Once you've finished the rest of your cover letter, you can add a concluding paragraph at the end. Here you can summarise the main points of your baker cover letter that make you the right candidate. This is also a final opportunity to include keywords that you were unable to add elsewhere. You can restate your enthusiasm for the role and why that particular hiring organisation is appealing to you.
It's also a good idea to thank the recipient of your cover letter for taking the time to read and consider your application. You can then add a subtle call to action by stating you look forward to hearing back from them and state your availability for interviews. When you're finished, you can add your signature with an appropriate signoff. Traditionally, the signoff for a letter with a named recipient is Yours sincerely, whereas the signoff for an unnamed recipient is Yours faithfully.

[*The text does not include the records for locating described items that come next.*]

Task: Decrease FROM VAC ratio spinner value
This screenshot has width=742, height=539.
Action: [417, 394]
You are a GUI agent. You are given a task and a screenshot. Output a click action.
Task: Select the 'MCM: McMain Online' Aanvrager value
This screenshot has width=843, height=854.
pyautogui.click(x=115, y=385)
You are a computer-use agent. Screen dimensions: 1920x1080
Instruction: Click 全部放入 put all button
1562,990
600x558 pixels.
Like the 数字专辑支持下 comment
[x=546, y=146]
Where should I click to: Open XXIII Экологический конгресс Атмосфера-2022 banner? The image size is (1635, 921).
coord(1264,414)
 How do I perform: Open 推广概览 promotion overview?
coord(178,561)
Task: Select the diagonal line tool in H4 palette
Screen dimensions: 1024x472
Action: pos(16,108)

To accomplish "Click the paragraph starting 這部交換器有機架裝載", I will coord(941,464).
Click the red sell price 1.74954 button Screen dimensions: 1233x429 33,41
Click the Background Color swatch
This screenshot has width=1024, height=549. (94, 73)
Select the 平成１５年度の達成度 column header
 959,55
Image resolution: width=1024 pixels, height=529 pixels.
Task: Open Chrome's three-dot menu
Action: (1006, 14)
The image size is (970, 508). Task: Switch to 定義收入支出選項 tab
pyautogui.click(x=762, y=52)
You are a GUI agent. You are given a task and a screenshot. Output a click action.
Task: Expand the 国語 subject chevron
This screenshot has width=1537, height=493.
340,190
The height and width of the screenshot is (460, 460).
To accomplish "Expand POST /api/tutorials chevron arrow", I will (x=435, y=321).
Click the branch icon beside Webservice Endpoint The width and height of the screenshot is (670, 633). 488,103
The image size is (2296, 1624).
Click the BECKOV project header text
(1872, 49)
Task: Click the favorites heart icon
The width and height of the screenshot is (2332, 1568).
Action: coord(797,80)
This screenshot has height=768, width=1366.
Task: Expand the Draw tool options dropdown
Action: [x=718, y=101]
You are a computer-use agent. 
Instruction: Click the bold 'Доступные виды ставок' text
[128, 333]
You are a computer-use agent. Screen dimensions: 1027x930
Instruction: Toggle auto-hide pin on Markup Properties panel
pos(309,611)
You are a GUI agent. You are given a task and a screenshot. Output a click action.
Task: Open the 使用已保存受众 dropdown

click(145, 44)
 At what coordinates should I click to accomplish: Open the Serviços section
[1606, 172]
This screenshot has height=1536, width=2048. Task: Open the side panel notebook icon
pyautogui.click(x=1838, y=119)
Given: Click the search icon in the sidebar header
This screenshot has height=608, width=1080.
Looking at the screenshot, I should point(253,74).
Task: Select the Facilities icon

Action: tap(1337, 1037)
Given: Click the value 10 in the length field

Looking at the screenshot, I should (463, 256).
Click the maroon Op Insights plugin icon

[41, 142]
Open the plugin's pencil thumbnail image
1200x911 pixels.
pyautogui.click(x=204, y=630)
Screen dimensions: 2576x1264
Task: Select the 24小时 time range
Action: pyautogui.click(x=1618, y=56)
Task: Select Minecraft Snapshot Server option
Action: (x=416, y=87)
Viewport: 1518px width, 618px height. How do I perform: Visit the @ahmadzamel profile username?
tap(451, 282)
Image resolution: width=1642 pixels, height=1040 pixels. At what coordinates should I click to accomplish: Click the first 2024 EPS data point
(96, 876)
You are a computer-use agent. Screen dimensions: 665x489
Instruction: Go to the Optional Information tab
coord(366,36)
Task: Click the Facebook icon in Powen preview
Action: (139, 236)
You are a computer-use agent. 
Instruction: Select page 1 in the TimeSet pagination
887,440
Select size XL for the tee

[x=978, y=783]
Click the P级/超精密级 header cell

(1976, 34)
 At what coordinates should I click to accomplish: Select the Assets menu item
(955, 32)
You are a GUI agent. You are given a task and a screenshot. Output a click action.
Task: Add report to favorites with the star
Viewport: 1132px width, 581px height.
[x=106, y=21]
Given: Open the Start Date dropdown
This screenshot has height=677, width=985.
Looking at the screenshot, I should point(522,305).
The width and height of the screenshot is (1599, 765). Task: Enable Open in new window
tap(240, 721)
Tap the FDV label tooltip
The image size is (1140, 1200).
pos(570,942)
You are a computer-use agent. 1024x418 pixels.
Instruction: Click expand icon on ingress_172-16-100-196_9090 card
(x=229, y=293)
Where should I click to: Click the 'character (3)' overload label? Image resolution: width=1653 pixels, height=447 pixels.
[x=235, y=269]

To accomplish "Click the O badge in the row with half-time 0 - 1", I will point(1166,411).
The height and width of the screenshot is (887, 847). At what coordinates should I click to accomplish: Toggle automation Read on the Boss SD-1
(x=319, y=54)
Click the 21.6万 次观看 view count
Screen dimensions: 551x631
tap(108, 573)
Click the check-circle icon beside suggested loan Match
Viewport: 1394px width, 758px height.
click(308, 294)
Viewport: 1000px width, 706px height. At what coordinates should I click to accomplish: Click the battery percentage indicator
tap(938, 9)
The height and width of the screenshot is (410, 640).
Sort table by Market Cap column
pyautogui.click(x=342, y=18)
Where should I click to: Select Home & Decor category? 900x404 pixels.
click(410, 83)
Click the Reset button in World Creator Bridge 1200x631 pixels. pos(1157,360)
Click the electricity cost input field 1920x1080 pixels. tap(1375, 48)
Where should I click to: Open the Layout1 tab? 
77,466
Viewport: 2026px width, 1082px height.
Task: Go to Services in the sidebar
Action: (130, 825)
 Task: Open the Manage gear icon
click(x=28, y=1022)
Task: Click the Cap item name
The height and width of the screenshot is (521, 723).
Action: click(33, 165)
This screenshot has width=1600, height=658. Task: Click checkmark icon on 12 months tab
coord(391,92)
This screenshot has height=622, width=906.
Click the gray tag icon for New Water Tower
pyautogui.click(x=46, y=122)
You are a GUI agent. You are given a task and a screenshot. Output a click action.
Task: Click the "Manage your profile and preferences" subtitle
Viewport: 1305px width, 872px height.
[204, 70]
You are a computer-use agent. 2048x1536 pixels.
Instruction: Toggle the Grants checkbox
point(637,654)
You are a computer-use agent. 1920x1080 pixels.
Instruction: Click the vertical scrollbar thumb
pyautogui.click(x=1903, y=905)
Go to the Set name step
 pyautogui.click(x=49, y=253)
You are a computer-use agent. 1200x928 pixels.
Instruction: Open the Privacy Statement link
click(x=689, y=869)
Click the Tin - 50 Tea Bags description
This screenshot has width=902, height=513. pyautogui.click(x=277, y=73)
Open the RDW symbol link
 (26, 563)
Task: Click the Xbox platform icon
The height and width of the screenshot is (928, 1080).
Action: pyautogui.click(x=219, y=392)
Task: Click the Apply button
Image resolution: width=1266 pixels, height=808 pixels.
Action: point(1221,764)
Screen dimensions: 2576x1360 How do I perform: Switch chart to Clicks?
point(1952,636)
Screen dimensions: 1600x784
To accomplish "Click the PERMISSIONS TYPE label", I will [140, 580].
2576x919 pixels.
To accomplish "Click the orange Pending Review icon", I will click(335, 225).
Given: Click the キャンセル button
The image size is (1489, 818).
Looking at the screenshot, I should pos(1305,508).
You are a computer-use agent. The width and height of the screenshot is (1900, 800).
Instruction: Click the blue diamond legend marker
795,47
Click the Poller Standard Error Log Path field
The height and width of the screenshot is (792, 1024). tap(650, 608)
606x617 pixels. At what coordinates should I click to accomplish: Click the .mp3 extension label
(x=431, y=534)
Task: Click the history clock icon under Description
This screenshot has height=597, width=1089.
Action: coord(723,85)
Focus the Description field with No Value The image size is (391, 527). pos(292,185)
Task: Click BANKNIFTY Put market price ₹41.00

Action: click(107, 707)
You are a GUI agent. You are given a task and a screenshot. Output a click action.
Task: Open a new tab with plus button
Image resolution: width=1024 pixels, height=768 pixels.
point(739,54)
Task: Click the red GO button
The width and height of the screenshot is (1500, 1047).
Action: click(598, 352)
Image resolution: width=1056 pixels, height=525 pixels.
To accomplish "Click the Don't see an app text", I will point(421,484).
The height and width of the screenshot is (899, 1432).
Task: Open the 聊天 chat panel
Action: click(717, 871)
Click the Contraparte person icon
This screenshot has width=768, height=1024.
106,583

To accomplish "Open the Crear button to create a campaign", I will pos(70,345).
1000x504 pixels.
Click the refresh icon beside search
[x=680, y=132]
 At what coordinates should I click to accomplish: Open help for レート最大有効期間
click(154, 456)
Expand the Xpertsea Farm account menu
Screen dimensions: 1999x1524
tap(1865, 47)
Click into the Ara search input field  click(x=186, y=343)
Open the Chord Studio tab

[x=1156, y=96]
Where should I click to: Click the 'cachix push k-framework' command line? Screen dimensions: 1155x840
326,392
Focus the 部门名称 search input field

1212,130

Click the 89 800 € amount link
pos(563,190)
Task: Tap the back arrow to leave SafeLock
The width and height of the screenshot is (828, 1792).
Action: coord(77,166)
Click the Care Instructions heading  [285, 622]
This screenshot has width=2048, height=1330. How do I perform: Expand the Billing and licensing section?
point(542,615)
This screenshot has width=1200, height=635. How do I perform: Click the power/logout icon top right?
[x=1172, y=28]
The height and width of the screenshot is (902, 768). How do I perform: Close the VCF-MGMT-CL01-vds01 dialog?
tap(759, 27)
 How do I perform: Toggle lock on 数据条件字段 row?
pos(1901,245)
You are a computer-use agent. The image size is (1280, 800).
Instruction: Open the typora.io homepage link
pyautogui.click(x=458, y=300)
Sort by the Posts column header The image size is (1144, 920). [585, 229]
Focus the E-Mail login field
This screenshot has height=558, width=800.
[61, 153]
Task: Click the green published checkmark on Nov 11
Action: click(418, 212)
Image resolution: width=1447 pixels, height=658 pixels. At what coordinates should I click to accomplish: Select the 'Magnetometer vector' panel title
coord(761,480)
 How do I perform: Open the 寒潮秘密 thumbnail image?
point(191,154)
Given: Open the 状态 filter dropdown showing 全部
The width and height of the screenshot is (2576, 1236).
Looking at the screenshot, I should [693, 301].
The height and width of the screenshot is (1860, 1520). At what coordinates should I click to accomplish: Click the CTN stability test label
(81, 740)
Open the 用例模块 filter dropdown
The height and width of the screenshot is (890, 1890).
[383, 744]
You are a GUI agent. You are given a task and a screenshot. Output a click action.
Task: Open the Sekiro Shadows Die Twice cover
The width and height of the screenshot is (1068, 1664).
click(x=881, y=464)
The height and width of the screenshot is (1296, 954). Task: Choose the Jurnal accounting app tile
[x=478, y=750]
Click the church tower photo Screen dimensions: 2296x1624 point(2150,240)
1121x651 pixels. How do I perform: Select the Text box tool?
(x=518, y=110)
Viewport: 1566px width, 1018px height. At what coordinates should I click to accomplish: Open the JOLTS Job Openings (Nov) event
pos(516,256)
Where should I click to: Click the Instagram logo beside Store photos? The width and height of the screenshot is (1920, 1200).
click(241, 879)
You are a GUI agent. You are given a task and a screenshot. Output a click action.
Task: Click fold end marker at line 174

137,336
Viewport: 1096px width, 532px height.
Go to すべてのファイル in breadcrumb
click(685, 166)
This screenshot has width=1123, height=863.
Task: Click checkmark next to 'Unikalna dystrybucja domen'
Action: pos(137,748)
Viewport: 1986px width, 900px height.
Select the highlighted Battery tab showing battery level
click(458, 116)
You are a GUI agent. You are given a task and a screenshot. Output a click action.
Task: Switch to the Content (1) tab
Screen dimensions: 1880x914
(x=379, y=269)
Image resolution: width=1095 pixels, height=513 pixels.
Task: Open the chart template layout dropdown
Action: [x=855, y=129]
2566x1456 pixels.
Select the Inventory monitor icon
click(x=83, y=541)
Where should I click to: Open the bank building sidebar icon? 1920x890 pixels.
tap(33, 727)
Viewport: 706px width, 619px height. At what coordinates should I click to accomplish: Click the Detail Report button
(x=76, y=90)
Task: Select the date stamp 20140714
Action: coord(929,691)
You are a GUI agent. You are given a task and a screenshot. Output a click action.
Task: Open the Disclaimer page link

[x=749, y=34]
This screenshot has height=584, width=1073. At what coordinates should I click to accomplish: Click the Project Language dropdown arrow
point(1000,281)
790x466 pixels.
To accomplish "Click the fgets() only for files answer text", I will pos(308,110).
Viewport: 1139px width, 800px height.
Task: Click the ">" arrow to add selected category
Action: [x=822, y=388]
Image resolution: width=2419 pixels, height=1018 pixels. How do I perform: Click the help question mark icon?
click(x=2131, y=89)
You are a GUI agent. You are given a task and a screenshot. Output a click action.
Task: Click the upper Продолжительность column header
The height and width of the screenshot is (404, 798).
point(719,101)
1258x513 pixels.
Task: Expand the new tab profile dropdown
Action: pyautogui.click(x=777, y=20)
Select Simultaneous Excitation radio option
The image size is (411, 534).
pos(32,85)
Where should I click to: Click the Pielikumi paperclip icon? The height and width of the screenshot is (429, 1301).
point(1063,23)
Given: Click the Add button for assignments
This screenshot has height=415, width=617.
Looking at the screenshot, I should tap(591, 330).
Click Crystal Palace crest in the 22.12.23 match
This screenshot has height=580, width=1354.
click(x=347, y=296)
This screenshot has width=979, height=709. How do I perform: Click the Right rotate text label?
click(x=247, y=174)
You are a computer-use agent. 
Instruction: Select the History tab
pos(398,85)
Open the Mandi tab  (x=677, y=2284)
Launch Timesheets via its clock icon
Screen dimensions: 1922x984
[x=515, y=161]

Cover letter template for baker
Here's a template that you can use to organise your cover letter or adapt it to your requirements:
[First name] [Last name], [Degree or certification if applicable]
[Phone number] | [Email address] | [City] [relevant social media accounts that showcase your work]
Dear [Hiring manager's first name] [Hiring manager's last name],
[Express excitement for the position including the role title and the company name]. [Introduce yourself by explaining why you're applying for the job and how the job aligns with your career goals and what specifically draws you to the company].
[Explain your relevant experience and qualifications without repeating what's in your CV]. [Highlight one to two relevant achievements with facts and data when possible]. [Explain why you'd be a good fit for the company]. [Optional - address employment gap or career transition].
[Express gratitude]. [Summarise qualification]. [Restate interest in role]. [Call to action + availability and preferred contact method]
Related: What is a cover letter template?
Cover letter example for baker
Here's a cover letter example for a baker job application:
0777 999 888 | email@example.com | Plymouth
02 January 2023
Crusoe & Bean Retail Group
Dear Roberta Brown,
My name is Gordon White and I'd like to submit my application for the position of Baker at Crusoe & Bean Retail Group's Plymouth supermarket branch, which I saw advertised on Indeed. With multiple years of experience in bakeries that produce large quantities of goods at a high standard, I believe I'm the right candidate for this position.
After completing my Level 3 Diploma in Professional Bakery, I started working at the Raynott Bakery in Plymouth. I quickly became accustomed to producing large batches of various goods for local retailers, including a selection of different types of loaves and pastries. I performed quality checks on each batch and handled communications with logistics team members and clients. I have since become responsible for shifts of work and the quality of outputs, in addition to taking charge of custom orders for caterers and restaurants. I'm a clear and consistent communicator with excellent time management and attention to detail.
Thank you very much for taking the time to consider my application. I'm very keen to work at an organisation like yours with a reputation for its excellent bakeries. I'm available to interview at any time that's suitable and look forward to hearing from you.